“Ik ben erg tevreden met de eerste fase van deze belichte teelt. Het gewas staat mooi generatief en de troskwaliteit is onwijs goed”, zegt teeltmanager Berry Baruch bij Kwekerij Schenkeveld in Schipluiden. Hij is verantwoordelijk voor alle 29 hectare tomaten van het bedrijf. Behalve deze 10 hectare belichte grove trostomaten van het ras Merlice op locatie 3 staat er 9,3 hectare onbelichte Merlice (tuin 1) en 10 hectare ‘Bliss XL’, een specialty (tuin2).
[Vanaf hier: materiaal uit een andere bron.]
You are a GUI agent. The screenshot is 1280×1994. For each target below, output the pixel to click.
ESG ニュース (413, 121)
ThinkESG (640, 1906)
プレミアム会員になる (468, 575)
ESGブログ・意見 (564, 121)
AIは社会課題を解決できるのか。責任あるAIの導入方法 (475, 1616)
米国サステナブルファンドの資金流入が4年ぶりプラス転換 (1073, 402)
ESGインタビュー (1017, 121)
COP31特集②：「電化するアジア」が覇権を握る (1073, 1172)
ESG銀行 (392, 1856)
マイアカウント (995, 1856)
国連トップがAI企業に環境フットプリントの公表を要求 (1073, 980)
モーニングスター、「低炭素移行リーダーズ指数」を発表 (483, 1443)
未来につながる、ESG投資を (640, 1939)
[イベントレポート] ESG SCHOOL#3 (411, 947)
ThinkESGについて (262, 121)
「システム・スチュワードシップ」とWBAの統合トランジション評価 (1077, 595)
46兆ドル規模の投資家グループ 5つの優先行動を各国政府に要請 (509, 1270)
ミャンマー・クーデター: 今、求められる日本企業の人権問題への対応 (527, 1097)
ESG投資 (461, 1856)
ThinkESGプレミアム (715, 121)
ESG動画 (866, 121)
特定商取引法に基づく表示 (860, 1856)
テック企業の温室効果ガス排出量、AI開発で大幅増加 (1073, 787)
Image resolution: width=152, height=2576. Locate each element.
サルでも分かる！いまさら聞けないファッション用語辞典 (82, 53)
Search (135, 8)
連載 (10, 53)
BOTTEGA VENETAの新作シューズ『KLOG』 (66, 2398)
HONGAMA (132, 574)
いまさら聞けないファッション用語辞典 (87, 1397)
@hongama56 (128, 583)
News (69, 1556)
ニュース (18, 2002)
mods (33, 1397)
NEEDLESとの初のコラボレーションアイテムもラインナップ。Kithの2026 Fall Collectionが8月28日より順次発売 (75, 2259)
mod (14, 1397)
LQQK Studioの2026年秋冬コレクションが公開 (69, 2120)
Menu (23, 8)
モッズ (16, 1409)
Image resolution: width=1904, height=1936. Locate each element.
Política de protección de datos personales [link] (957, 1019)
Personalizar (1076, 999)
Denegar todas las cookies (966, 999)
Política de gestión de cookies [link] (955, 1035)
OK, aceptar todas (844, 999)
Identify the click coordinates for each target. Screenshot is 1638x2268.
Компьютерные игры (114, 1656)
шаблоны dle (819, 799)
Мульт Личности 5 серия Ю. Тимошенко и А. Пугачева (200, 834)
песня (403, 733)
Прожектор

De belichte Merlice is gezaaid op 11 augustus en op 7 oktober geplant met bloei bij een kwart van de planten. Op deze locatie ligt het ‘single plant system’ van Grodan: ieder duoblok heeft zijn eigen steenwolmat van 50 x 15 x 10 centimeter. Het mooie van dit systeem is dat alle planten gelijke omstandigheden hebben. Planten krijgen niet het drainwater en wortelexudaten van een andere plant. En je kunt generatiever sturen op zo’n klein blok. Daar heb je bij de start en aan het eind van de teelt veel voordeel van. We zijn al jaren bezig met dit systeem. Vorig jaar haalden we een meerproductie van 1 kilo per vierkante meter zonder dat we er speciaal op konden sturen. Nu hebben we de hele tuin ermee ingericht.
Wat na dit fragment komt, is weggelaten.